At TCU, we have certain classes we must take to fulfill a core curriculum requirement. These courses aim to broaden our degree of knowledge and comprehension of the world, regardless of major. When signing up for classes last November, I found out about this class called “Introduction to Fiction: Utopias and Dystopias.” Unfortunately, it had filled up quickly, and I was waitlisted — until the weekend before spring semester started, and I grabbed a spot in the class! Now if you know me, you know I love to read — and if you know I love to read, you may or may not have heard me talking about how much I love dystopian fiction!

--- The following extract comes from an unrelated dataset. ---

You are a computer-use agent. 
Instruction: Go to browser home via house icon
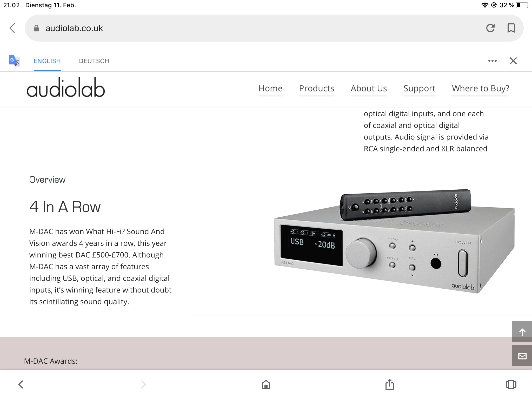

Why do I love dystopian fiction so much, you ask? Maybe it’s because it incorporates so many themes of societal psychology and human nature. As a psych minor/fanatic, if there’s anything I adore the most in this world, it’s the deliberate oversimplification of complex human behavior and explaining it through psychological impulses and tendencies. (I’m half kidding.) Also, dystopian novels are both enthralling and horrifying in that they typically take a common ill of modern society and exaggerate it out of proportion to show how obviously it impacts the world.
For example, in this class, we just read a short story by George Saunders called “The Semplica Girl Diaries.” I don’t want to give away too much (because you should read it yourself and be shocked!) but it’s easy to make a connection between the SGs in the story and our modern norms of society. We’ve also read “The Lottery” by Shirley Jackson, a short story which caused quite the outrage among readers upon its publication (some sources indicate that the story may have even been banned in some schools.) Both of these stories are perfect demonstrations of how blowing a societal norm out of proportion leads to horrifying ends and implications.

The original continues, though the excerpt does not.